Ethiopian Jews face more conflict in Israel

CBC News
Ethiopian Jews who fled their country recently seeking refuge in Israel are being forced to spend their first weeks living underground as rockets land in northern Israel.
Some of the recent arrivals are no strangers to conflict and violence as border wars and civil strife have gripped their native Ethiopia for much of the last half century.
Now, some of the new immigrants, who have come to Israel under a family reunion scheme, are coming face to face with more conflict.
A few hundred are being housed in a hostel in Tiberias, a town about 35 kilometres south of the Lebanese border.
The hostel houses about 250 immigrants and 100 of their children.
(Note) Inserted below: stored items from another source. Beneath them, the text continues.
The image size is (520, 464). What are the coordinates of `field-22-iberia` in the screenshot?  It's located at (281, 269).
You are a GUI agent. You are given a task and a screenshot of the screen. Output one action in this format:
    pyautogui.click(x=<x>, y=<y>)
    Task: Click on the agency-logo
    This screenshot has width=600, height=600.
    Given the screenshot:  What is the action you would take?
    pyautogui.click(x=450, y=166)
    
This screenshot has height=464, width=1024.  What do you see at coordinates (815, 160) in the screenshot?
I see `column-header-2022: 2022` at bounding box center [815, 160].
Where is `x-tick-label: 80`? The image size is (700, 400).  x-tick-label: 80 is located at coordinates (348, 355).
They have been spending hours in the stifling hot underground concrete caverns.
They can't go very far — only to special indoor areas with no windows. No one goes outside.
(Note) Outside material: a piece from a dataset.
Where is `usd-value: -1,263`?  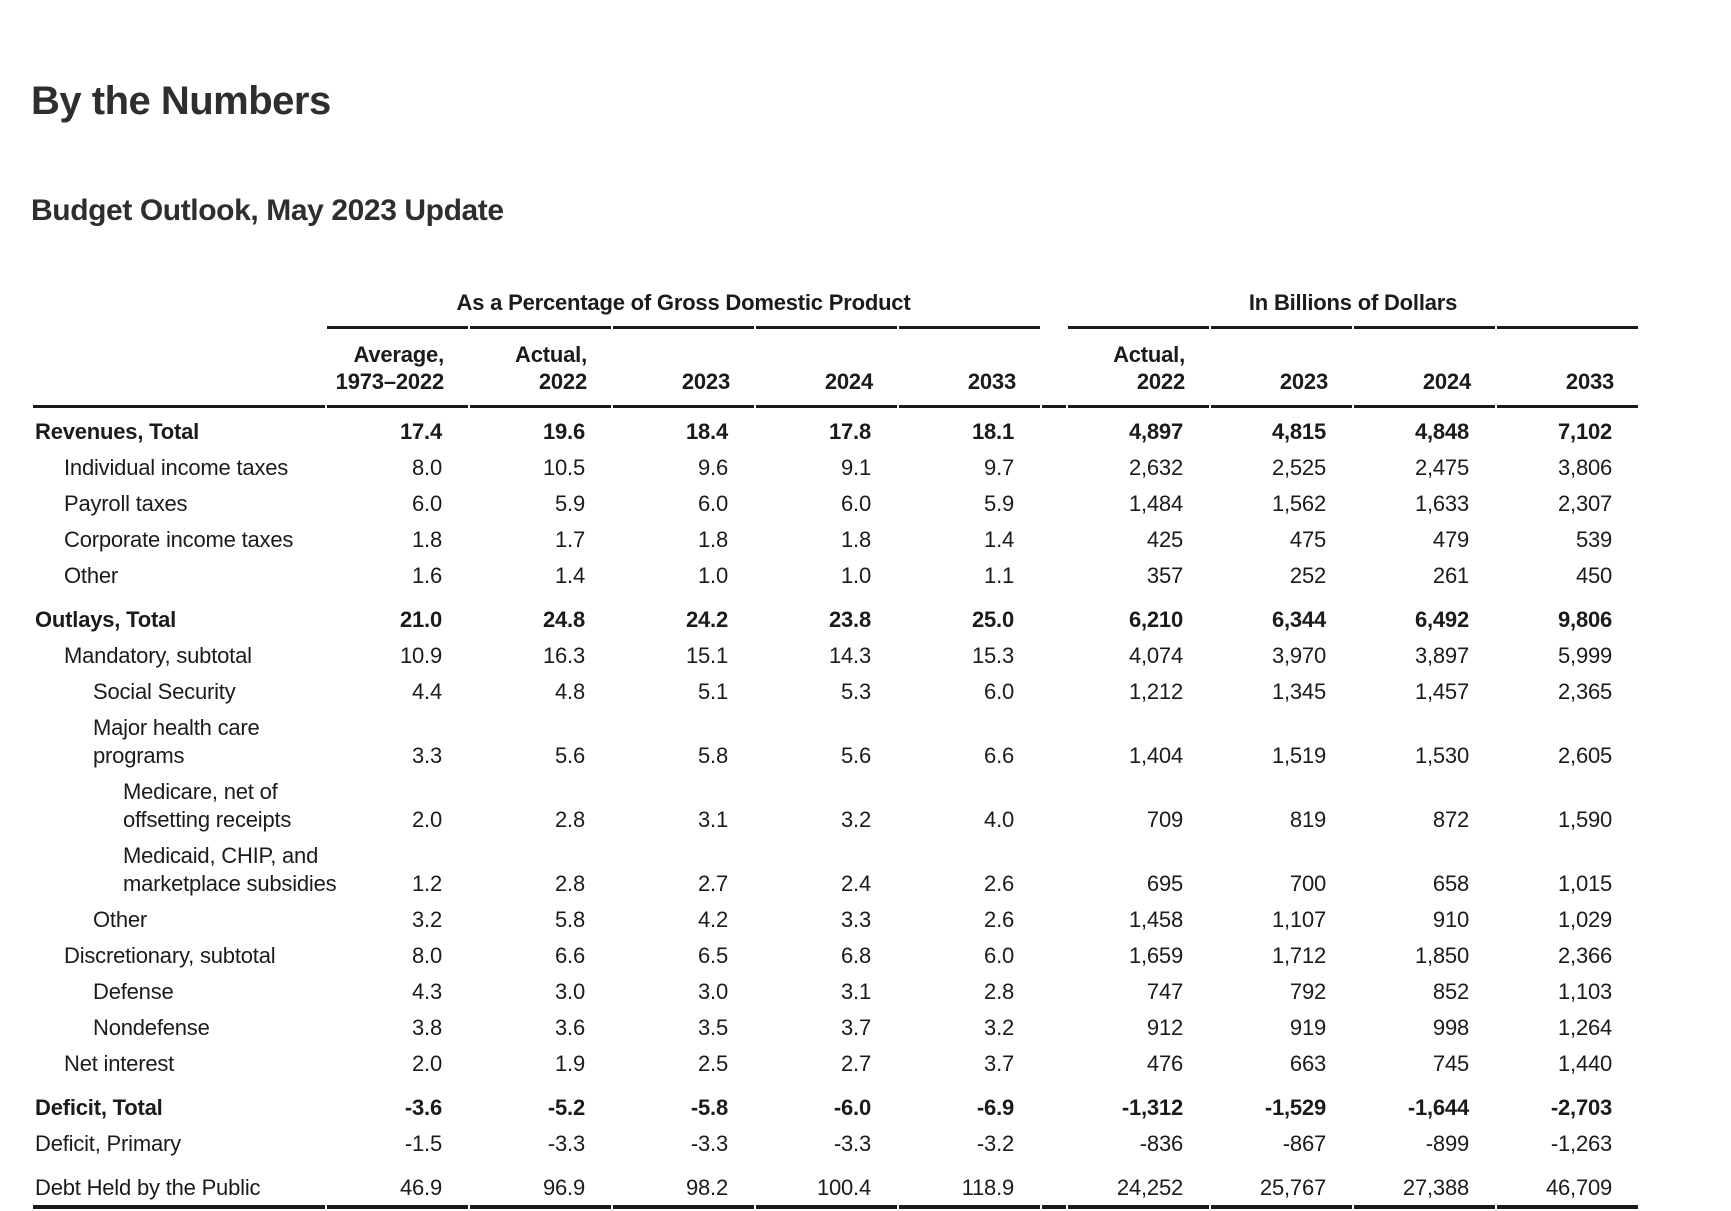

Mothers carry their babies tied to their backs with blankets. To pass the time, staff teach some children Hebrew. On Fridays, the hostel holds a service to mark the Jewish Sabbath. Children sing Hebrew songs.
Yayesh Aitagl, who arrived with her husband and daughter 15 months ago, said she is scared, even though the staff at the hostel help by showing them what to do.
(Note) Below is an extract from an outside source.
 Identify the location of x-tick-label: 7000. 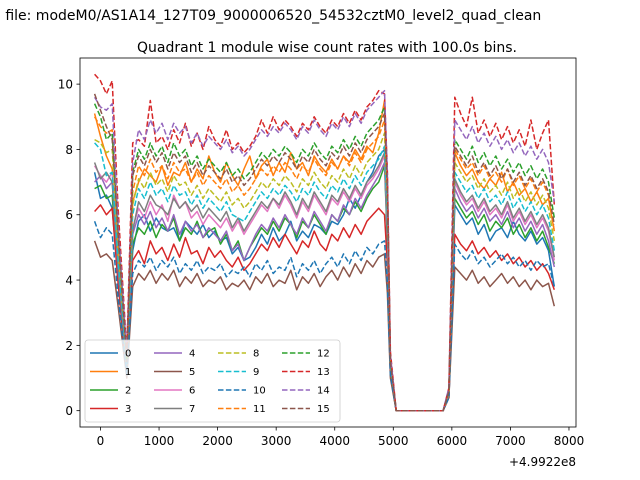
(510, 441).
Her husband, Truye, worked as a driver in Ethiopia and confesses that he didn't expect this when he came to Israel.
"No, I didn't think it would like this," he said. "I am surprised, but I think it will all work out all right in the end. After all, it isn't targeted at us, we are only going through what all the Jewish people are going through."
Fanta Desaley, a mother of five, waited eight years in a camp in Ethiopia for the opportunity to emigrate. She arrived in Israel with her two youngest daughters at the end of June, two weeks before the conflict in south Lebanon erupted and rockets began to land.
"No, I am not frightened," she said. "Everyone is enduring the same thing. There was also fighting in Ethiopia and so I became used to it. I am strong and I am not afraid."
She has been given two rooms for herself and her daughters. Although it's simple accommodation, it has electricity and running water, which is more than she had in Ethiopia.